Another promising avenue of research is applying ML interpretation tools to extract additional insights that can complement human understanding. While this has been attempted in the current study, this field is rapidly advancing, and sophisticated tools are being developed for this purpose [
22].
Finally, by promoting data sharing, larger data sets could be built, which would allow for harnessing the full potential of ML. ML methods are particularly powerful for the analysis of large sets of data. While geological formations may vary significantly, techniques such as transfer learning could be used to learn generalizations from different data sets [
23]. These studies could benefit from integrating additional types of data, such as laboratory test results, geophysical surveys, and remote sensing data, to further enhance the accuracy and robustness of ML methods in geotechnical applications [
24].
7. Conclusions
This study demonstrates the potential of ML to enhance geotechnical insights from borehole data, using the Gaza Strip as a case study. The data set consists of 632 boreholes, and its features are the spatial coordinates, ground level, and soil type per depth.
Supervised learning was carried out to predict the soil type. A comparative analysis of ensemble models revealed that the RF model outperformed both Gradient Boosting and XGBoost in terms of accuracy, achieving 75.2% compared to 56.3% and 73.0%, respectively. This reinforces the suitability of RF for the current data set and similar applications.

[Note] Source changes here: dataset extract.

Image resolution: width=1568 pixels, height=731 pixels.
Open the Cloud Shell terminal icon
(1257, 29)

When reducing the data set size to 30% of its initial size, the RF model retained this accuracy, indicating that the Gaza Strip geology is generally predictable over large distances. This finding aligns with the reality of the Gaza tunnels, which were constructed without comprehensive site investigations, yet demonstrated remarkable resilience.

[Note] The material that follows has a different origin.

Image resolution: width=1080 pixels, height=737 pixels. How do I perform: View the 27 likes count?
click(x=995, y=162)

Analysis of the prevalent misclassifications from the RF model found that these are largely between similar types of soil. This reflects on the model’s ability to recognize actual geological patterns. The overall misclassifications of rock types mistakenly identified as sand were of minor proportion, consistent with the reality that the risk of collapse during tunneling was relatively low.

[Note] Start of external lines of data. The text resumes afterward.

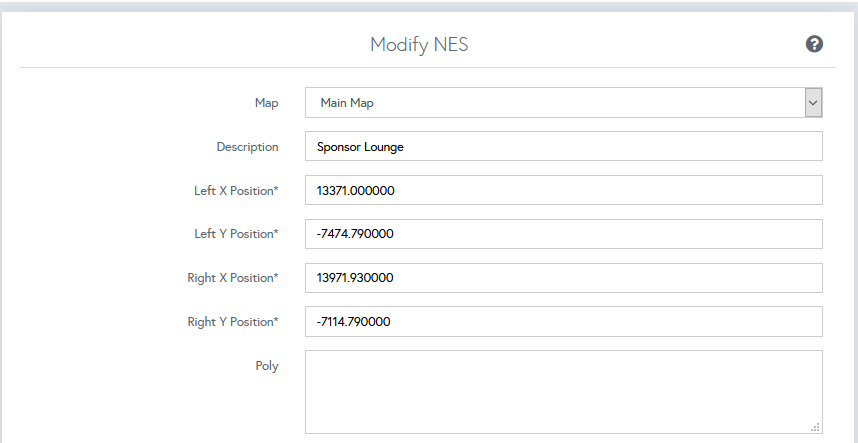The width and height of the screenshot is (858, 443).
Task: Click the Map dropdown chevron arrow
Action: (813, 102)
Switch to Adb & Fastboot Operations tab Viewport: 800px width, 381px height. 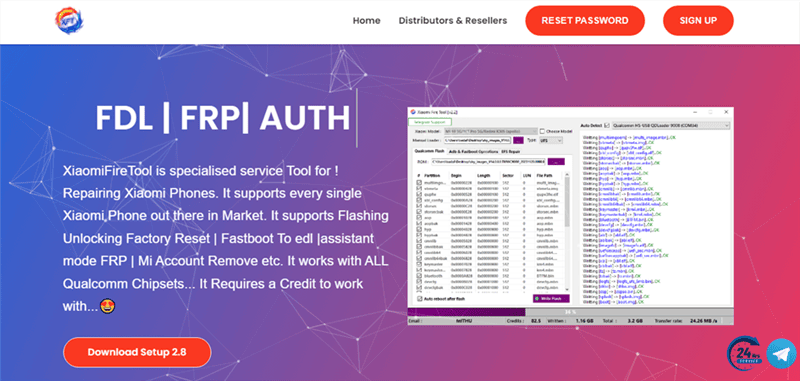click(x=473, y=151)

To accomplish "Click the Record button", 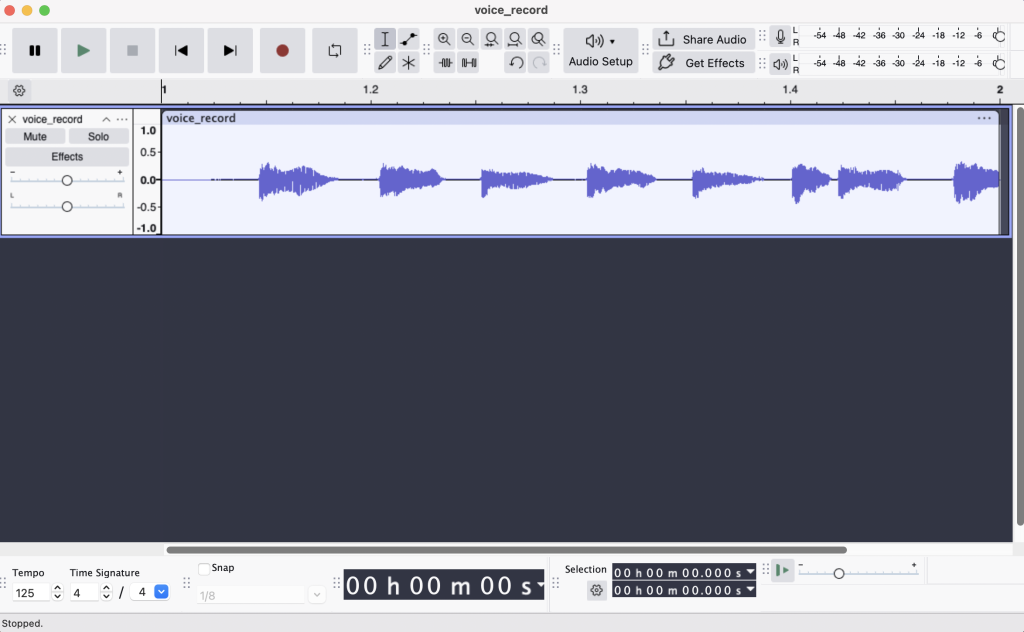I will click(x=282, y=50).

Unsupervised learning with the k-means model was carried out based on similarities in soil profile. This analysis did not identify clear-cut boundaries between clusters, suggesting that, while on a large scale, the geology is generally predictable, localized anomalies are prevalent.
Several implications can be drawn from this study. First, the ability of ML models to uncover geological patterns is demonstrated. Second, in cases where ML models maintain their accuracy with reduced data sets, fewer boreholes may be sufficient for large-scale assessments. Finally, for future research, it is recommended to integrate advanced ML tools to enhance the proposed approach. This could include incorporating LLMs to analyze qualitative data from borehole logs and applying interpretability methods to increase ML explainability.